July 19 – 22, 2020
Prague, Czech Republic
WORKSHOP on Facet Theory, Modern Multidimensional Scaling and Unfolding
Given by Prof. Ingwer Borg
on Sunday on July 19, 2020 from 14:00 till 18:00 incl. 1 coffee break
The workshop introduces these notions primarily by discussing various examples from published research. Special emphasis is given to familiarize the participants with data analysis software relevant in the FT context, in particular multidimensional scaling (MDS). This family of methods has seen many new developments in recent years that make it easy to address questions often asked by reviewers (for example, how MDS is related to factor analysis, or whether the fit of an MDS solution is “significant”) but also new features that enable the researcher to understand his/her findings in much more detail (for example, identifying points that do not fit well or imposing external theoretical constraints onto the solutions in confirmatory scaling). Almost all of these developments are available today in the R-package “smacof”.
About Facet Theory (FT)
Facet theory (FT) is a methodology for designing and analyzing empirical research in the social sciences. The objects of interest in the social sciences are almost always multi-faceted, and FT helps to articulate these facets systematically. Intelligence tests, for example, often use tasks presented in numerical, geometric, verbal language; they also require the test person to apply, find, or learn a rule that solves the task. The facets language and rule, each with three elements, define nine types of tasks. They guide the construction of concrete test items.
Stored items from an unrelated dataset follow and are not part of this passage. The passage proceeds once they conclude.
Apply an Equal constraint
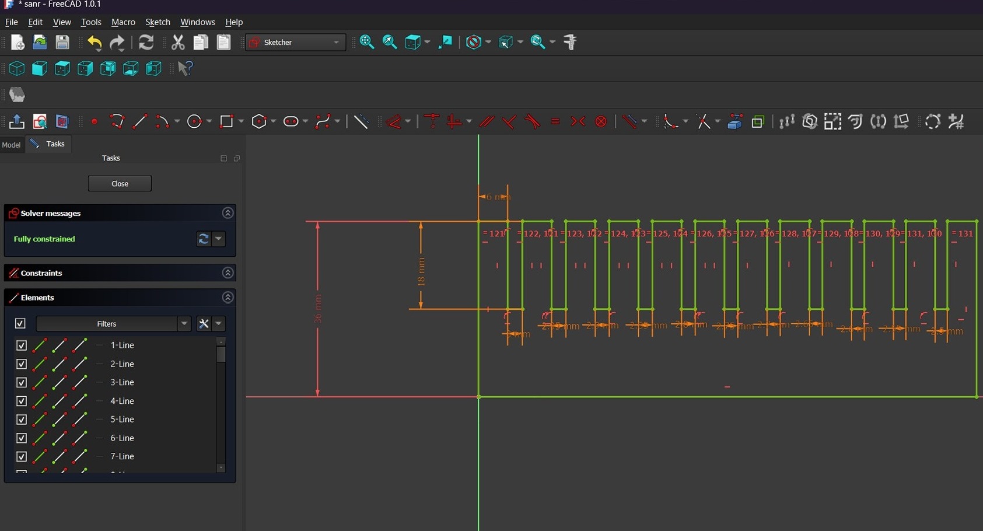[555, 121]
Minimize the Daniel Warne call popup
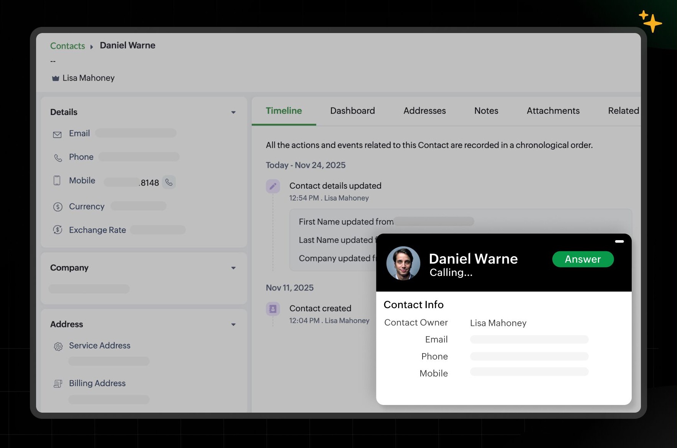The height and width of the screenshot is (448, 677). pos(619,241)
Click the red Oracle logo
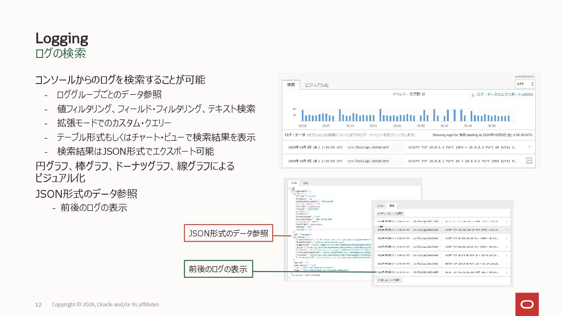The image size is (562, 316). 527,304
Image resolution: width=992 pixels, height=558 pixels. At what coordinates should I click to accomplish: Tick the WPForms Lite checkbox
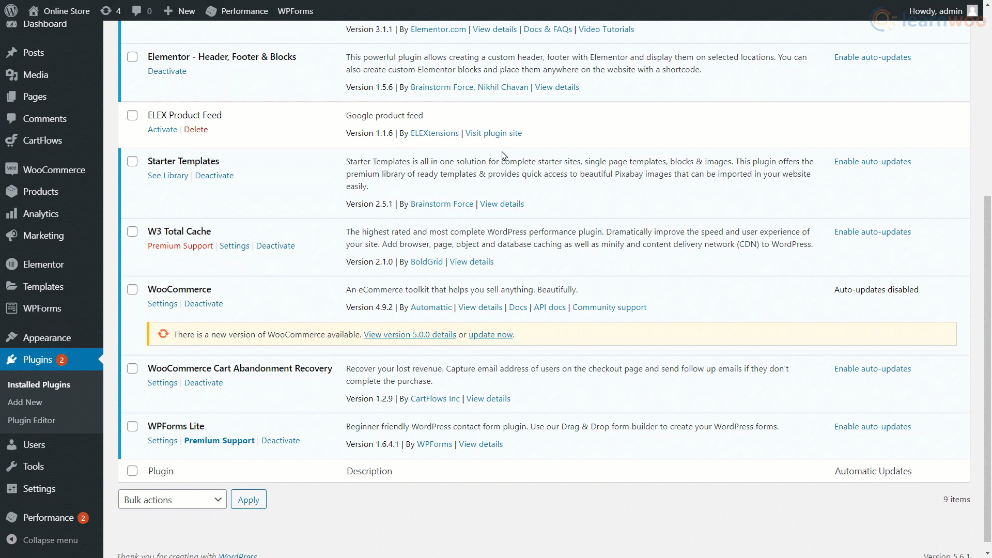(132, 426)
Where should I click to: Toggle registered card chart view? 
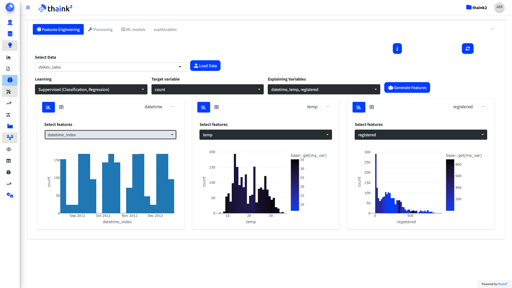click(x=359, y=107)
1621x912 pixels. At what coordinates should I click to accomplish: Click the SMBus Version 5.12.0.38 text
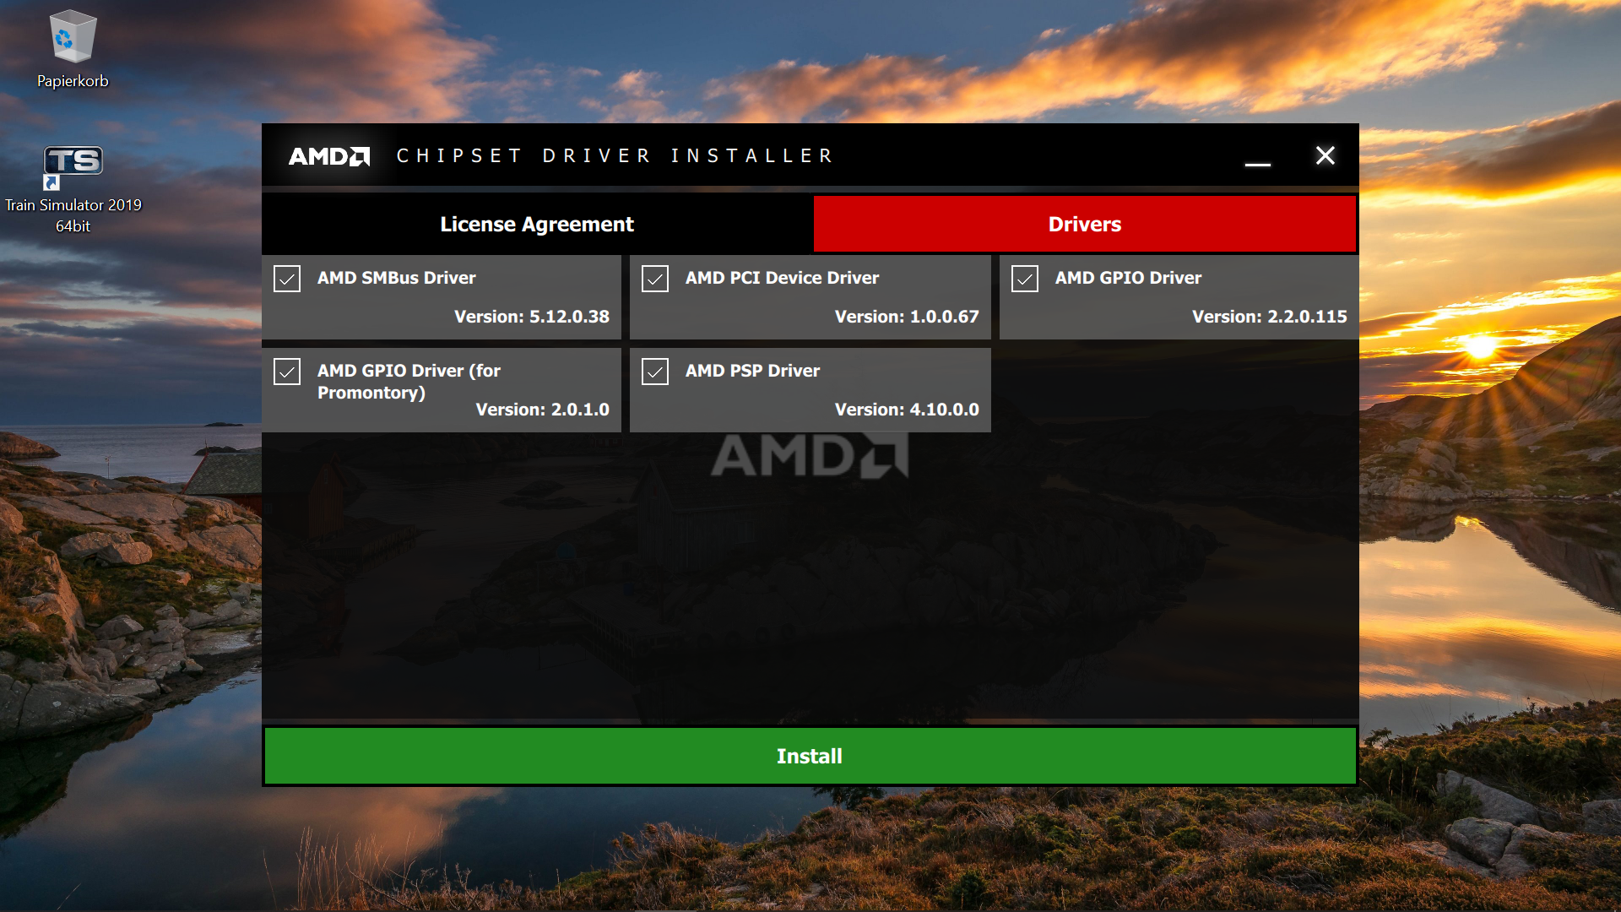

The data they generate when using them in testing persons can all be coded on the range “very wrong … very right”. One can then ask whether the two facets are mirrored, facet by facet, in these data in the sense that they allow to discriminate the different item types statistically. For example, one can ask if an analysis of variance with the facets as factors would lead to significant main effects. Another, and less restrictive, correspondence hypothesis is that the different item types fall into different regions of an MDS representation of the item inter-correlations. These ideas are generalized in FT to domains with many more facets. Attitude research is a prominent example, where items are often constructed by referring to sub-samples from a population of item types that has hundreds of thousands of items. They are explicated and organized in a mapping sentence. This helps in systematically picking certain subsets of item types from this universe of content and in formulating concrete attitude items on job rewards that avoid distorting content.